Malignant transformation by H-ras results in aberrant regulation of ribonucleotide reductase gene expression by transforming growth factor-beta 1.

Ribonucleotide reductase is a key rate-limiting and regulatory step in DNA synthesis and plays a crucial role in the coordination of DNA synthesis, DNA repair, and cell proliferation. The present study demonstrates a link between alterations in TGF-beta 1 regulation during malignant conversion and the expression of ribonucleotide reductase. H-ras-transformed mouse 10T1/2 cell lines exhibiting malignant potential were examined for possible TGF-beta 1-mediated alterations in ribonucleotide reductase expression. Selective induction of ribonucleotide reductase gene expression occurred, since only H-ras-transformed highly metastatic cells exhibited marked elevations in ribonucleotide reductase expression, whereas nontransformed normal 10T1/2 cells were unaffected by TGF-beta 1 treatment. These changes occurred without any detectable modifications in DNA synthesis rates, suggesting that these changes were regulated by a novel mechanism independent of the S-phase of the cell cycle.

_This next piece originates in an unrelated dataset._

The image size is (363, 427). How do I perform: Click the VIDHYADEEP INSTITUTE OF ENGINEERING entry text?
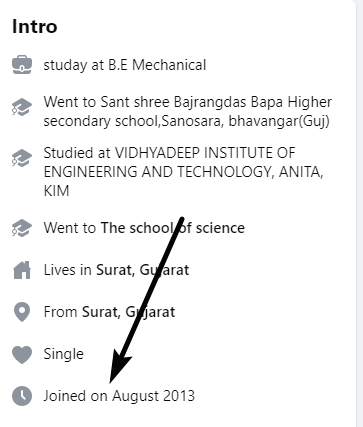click(183, 172)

Furthermore, this TGF-beta 1-mediated regulation of ribonucleotide reductase expression was shown to occur through an autocrine mechanism. TGF-beta 1-modulated regulation of ribonucleotide reductase expression requires de novo protein synthesis and involves, at least in part, transcriptional and post-transcriptional events. Furthermore, evidence is presented to suggest a possible role for protein kinase C-mediated events, protein phosphatases, and G-protein-coupled events in the TGF-beta 1-mediated regulation of ribonucleotide reductase expression in H-ras-transformed malignant cells. TGF-beta 1 regulation of ribonucleotide reductase in highly malignant cells appears to be complex and multifaceted and constitutes an integral part of an altered growth regulatory program.